Paulina Jasczuk, a 24-year-old dental receptionist, watched as her boyfriend, Philip Devon, was led away in the night hours. She threw him a white sweater against the chill of a fall night in Chicago.
"I'm proud of everyone who got arrested tonight," she told AP, adding she hoped they would inspire more demonstrators to join in the movement in the weeks ahead.
Demonstrators were taken away one by one and handcuffed with white plastic ties and. Some on the scene shouted: "This is what democracy looks like!"
Drums banged and some people clanged on metal.
Jonathan Sumner, 25, of Chicago, watched the arrests from outside the park and began shouting at officers: "Why are you doing this?"
"It's a sad day for the CPD" he said, referring to the Chicago Police Department.
Some said earlier that arrests only signal the importance of the Occupy movement.
"This movement will not be a serious movement until we take a stand, and getting arrested is just one way of taking a stand," said Max Farrar, 20, a junior political science major at DePaul University, speaking Saturday to a reporter.
About 1,500 people gathered for the protest that began Saturday. Demonstrators descended on the city park with hopes of making it the movement's permanent home.
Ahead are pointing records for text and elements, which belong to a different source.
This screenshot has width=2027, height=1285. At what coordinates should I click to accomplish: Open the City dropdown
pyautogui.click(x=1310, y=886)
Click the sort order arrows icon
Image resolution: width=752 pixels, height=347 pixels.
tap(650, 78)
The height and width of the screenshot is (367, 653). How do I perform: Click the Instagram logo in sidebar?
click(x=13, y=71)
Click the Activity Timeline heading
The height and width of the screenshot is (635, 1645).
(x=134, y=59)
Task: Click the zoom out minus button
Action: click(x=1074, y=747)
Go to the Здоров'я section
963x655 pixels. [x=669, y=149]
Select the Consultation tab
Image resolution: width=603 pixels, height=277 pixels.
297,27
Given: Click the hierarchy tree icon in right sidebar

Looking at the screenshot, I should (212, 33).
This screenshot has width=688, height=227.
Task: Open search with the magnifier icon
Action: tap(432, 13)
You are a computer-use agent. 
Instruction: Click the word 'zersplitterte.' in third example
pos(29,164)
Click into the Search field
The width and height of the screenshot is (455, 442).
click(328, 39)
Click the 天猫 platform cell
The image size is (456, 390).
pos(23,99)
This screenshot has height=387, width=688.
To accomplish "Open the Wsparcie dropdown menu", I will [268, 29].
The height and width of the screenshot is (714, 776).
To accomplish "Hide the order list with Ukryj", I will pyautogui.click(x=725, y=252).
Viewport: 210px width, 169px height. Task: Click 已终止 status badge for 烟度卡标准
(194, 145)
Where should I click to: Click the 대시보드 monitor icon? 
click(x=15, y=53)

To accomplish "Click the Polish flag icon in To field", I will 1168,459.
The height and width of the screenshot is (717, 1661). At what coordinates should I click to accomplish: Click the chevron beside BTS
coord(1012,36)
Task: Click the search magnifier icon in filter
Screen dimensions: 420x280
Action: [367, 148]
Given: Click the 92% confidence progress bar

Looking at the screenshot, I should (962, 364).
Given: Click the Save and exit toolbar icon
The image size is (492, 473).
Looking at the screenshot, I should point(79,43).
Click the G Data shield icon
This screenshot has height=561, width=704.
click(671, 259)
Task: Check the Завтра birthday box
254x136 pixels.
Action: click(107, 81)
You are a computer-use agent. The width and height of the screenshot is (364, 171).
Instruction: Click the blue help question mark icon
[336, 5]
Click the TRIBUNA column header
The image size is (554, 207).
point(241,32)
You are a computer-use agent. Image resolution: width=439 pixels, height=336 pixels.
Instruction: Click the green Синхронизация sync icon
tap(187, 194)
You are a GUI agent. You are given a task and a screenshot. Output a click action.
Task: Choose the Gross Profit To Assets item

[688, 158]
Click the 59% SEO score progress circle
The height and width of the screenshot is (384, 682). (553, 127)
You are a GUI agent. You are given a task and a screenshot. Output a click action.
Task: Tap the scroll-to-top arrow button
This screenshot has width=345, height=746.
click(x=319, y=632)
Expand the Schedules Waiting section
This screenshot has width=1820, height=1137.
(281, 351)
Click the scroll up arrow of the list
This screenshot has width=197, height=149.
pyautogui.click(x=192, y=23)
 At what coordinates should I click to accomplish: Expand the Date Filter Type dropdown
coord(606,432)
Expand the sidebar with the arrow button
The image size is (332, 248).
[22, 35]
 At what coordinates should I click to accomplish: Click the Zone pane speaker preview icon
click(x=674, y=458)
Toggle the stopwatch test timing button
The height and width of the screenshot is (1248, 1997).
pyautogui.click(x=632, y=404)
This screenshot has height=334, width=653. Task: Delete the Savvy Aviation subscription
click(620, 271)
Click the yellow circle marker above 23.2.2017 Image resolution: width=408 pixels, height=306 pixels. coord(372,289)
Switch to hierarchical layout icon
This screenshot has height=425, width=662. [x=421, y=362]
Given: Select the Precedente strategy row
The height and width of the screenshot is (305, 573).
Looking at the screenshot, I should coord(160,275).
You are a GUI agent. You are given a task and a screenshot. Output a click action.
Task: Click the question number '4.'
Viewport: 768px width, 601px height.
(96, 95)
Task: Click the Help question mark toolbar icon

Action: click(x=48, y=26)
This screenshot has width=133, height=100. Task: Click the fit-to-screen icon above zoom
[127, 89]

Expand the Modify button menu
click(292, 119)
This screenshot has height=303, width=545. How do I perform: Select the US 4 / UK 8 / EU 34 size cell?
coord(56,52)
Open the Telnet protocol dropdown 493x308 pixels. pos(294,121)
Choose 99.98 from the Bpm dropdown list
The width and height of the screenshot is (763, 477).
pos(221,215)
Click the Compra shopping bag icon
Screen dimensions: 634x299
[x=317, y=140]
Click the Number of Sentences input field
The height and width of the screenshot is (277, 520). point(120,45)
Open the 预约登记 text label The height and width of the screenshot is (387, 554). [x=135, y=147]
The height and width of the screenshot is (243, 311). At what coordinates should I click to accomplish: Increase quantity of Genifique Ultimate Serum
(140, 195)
The group had started in Chicago's financial district before marching to the park.
Along the way, marchers chanted "Banks got bailed out, we got sold out!" and held signs that read "Greed Sucks" and "No War But The Class War" while police on horses blocked them from walking on the street on Michigan Avenue, leaving them with just the sidewalks to occupy.
Occupy Wall Street began a month ago in New York among a few young people, and has grown to tens of thousands around the country and the world.